------ DOCUMENT PASSAGE ------
Problem Numero Dos: Parenting. Am I the best person to look at and say...Now, there is a great parent. She's got it all under control. NO. I don't and in some ways I am too soft and I am working on that. However, I teach my children right and wrong, we eat dinner together when they are home, we talk about problems and solutions, I am aware of their grades and make sure they get their homework done. We support each other by going to sporting and music events. There are consequences for poor behavior and I do my best to teach them empathy and good moral values. Am I a perfect parent? Absolutely not. Am I hands on? Yes. Am I involved? Yes. I am sure on the daily that I am making mistakes and screwing my kids up but I hope that this is where grace comes in. Take the time to teach when teaching moments arrive. The other day we were driving to school and El said to me, "Mom I invited everyone in my class except one girl." I could not believe my ears but I probed a bit more to find out why. I said, "Oh yeah?' She said, "Yeah, she can be SUPER innappropriate and I am afraid she will embarrass me at the party." I then said, "And, you feel good about this?" To which she expounded, " Well, and I ran out of invitations." (Her Dad and Stepmom were throwing the party for her) Golden Teaching Moment....I said, "I want you to put yourself in her shoes. She invited YOU to her birthday party, right?" 

Yes. 

And you had a lot of fun, right?

Yes.

How would you feel if you were the only one in your class not invited and you had invited HER to your party and she came? 

I would feel horrible Mom. 

Right. So what do you think we should do? 

We should invite her. But Mom, what if she says weird stuff?
------ DATA SHOWN ------
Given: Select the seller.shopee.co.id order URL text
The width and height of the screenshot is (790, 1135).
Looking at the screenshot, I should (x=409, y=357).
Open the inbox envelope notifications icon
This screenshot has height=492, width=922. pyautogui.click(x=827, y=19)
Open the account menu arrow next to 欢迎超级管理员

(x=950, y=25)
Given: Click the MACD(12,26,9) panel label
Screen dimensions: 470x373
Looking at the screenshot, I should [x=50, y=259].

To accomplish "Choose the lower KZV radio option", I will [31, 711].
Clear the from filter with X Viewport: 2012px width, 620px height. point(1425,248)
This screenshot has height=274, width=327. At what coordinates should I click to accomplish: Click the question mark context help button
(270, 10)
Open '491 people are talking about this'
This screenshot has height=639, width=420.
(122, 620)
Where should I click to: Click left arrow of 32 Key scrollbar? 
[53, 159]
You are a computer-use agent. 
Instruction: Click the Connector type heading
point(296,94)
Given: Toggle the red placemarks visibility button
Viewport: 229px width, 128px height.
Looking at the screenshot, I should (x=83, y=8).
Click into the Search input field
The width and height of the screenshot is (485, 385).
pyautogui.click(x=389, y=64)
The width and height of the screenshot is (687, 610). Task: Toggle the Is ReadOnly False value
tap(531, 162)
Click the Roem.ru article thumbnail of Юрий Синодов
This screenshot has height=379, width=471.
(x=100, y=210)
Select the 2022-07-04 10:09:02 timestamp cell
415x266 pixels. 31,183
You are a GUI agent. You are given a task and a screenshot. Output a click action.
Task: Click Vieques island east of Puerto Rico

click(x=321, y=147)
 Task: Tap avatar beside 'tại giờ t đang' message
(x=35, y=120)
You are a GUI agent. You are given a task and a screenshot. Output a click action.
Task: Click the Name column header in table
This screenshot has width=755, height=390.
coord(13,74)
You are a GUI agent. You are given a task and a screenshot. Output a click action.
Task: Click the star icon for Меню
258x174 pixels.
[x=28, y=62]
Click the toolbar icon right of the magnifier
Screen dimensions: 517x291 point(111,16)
------
◆ **TO DO**:
1 - According to the parenting passage, who was throwing El's birthday party?
2 - Duplicate the parenting passage from "How would you" up to and including "says weird stuff?".

◆ **LIST OF SOLUTIONS**:
1 - Her Dad and Stepmom.

2 -
How would you feel if you were the only one in your class not invited and you had invited HER to your party and she came? 

I would feel horrible Mom. 

Right. So what do you think we should do? 

We should invite her. But Mom, what if she says weird stuff?